Please recast the records below as a Markdown table with the columns Row and Line, giving each nonblank line its own numbered row and omitting blank lines.
=== AVAILABLE RECORDS ===
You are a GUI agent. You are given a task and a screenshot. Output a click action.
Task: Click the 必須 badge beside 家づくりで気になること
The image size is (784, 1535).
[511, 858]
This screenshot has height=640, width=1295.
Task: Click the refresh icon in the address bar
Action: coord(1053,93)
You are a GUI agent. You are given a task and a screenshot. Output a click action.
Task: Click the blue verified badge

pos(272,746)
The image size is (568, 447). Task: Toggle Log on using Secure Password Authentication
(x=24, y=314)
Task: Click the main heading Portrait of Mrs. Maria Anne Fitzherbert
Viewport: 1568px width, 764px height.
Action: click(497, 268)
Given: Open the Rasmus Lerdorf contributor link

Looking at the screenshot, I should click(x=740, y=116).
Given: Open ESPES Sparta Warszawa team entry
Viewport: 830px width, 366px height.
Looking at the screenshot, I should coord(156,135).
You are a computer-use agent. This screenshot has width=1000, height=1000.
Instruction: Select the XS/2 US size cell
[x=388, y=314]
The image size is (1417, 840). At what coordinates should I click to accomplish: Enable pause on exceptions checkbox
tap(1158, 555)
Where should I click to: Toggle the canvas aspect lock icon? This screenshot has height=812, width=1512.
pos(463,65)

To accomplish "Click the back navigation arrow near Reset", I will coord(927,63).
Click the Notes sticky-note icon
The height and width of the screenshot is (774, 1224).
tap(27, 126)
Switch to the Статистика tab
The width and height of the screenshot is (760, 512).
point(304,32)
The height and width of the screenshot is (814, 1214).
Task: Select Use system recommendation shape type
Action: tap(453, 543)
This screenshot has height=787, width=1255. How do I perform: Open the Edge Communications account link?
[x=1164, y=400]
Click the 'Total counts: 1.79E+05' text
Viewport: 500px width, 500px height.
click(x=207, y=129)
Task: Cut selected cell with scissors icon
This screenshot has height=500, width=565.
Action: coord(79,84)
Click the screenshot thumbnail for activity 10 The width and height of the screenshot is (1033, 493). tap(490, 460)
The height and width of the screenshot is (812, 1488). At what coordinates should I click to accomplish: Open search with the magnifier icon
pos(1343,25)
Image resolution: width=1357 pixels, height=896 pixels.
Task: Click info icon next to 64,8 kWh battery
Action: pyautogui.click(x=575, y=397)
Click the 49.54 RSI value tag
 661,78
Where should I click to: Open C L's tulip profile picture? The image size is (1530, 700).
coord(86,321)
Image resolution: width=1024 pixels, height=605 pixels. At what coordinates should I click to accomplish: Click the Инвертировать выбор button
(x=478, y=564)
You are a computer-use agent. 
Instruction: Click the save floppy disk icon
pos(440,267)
===
> [SOLUTION FOR THIS EXERCISE]:
| Row | Line |
|---|---|
| 1 | You are a GUI agent. You are given a task and a screenshot. Output a click action. |
| 2 | Task: Click the 必須 badge beside 家づくりで気になること |
| 3 | The image size is (784, 1535). |
| 4 | [511, 858] |
| 5 | This screenshot has height=640, width=1295. |
| 6 | Task: Click the refresh icon in the address bar |
| 7 | Action: coord(1053,93) |
| 8 | You are a GUI agent. You are given a task and a screenshot. Output a click action. |
| 9 | Task: Click the blue verified badge |
| 10 | pos(272,746) |
| 11 | The image size is (568, 447). Task: Toggle Log on using Secure Password Authentication |
| 12 | (x=24, y=314) |
| 13 | Task: Click the main heading Portrait of Mrs. Maria Anne Fitzherbert |
| 14 | Viewport: 1568px width, 764px height. |
| 15 | Action: click(497, 268) |
| 16 | Given: Open the Rasmus Lerdorf contributor link |
| 17 | Looking at the screenshot, I should click(x=740, y=116). |
| 18 | Given: Open ESPES Sparta Warszawa team entry |
| 19 | Viewport: 830px width, 366px height. |
| 20 | Looking at the screenshot, I should coord(156,135). |
| 21 | You are a computer-use agent. This screenshot has width=1000, height=1000. |
| 22 | Instruction: Select the XS/2 US size cell |
| 23 | [x=388, y=314] |
| 24 | The image size is (1417, 840). At what coordinates should I click to accomplish: Enable pause on exceptions checkbox |
| 25 | tap(1158, 555) |
| 26 | Where should I click to: Toggle the canvas aspect lock icon? This screenshot has height=812, width=1512. |
| 27 | pos(463,65) |
| 28 | To accomplish "Click the back navigation arrow near Reset", I will coord(927,63). |
| 29 | Click the Notes sticky-note icon |
| 30 | The height and width of the screenshot is (774, 1224). |
| 31 | tap(27, 126) |
| 32 | Switch to the Статистика tab |
| 33 | The width and height of the screenshot is (760, 512). |
| 34 | point(304,32) |
| 35 | The height and width of the screenshot is (814, 1214). |
| 36 | Task: Select Use system recommendation shape type |
| 37 | Action: tap(453, 543) |
| 38 | This screenshot has height=787, width=1255. How do I perform: Open the Edge Communications account link? |
| 39 | [x=1164, y=400] |
| 40 | Click the 'Total counts: 1.79E+05' text |
| 41 | Viewport: 500px width, 500px height. |
| 42 | click(x=207, y=129) |
| 43 | Task: Cut selected cell with scissors icon |
| 44 | This screenshot has height=500, width=565. |
| 45 | Action: coord(79,84) |
| 46 | Click the screenshot thumbnail for activity 10 The width and height of the screenshot is (1033, 493). tap(490, 460) |
| 47 | The height and width of the screenshot is (812, 1488). At what coordinates should I click to accomplish: Open search with the magnifier icon |
| 48 | pos(1343,25) |
| 49 | Image resolution: width=1357 pixels, height=896 pixels. |
| 50 | Task: Click info icon next to 64,8 kWh battery |
| 51 | Action: pyautogui.click(x=575, y=397) |
| 52 | Click the 49.54 RSI value tag |
| 53 |  661,78 |
| 54 | Where should I click to: Open C L's tulip profile picture? The image size is (1530, 700). |
| 55 | coord(86,321) |
| 56 | Image resolution: width=1024 pixels, height=605 pixels. At what coordinates should I click to accomplish: Click the Инвертировать выбор button |
| 57 | (x=478, y=564) |
| 58 | You are a computer-use agent.  |
| 59 | Instruction: Click the save floppy disk icon |
| 60 | pos(440,267) |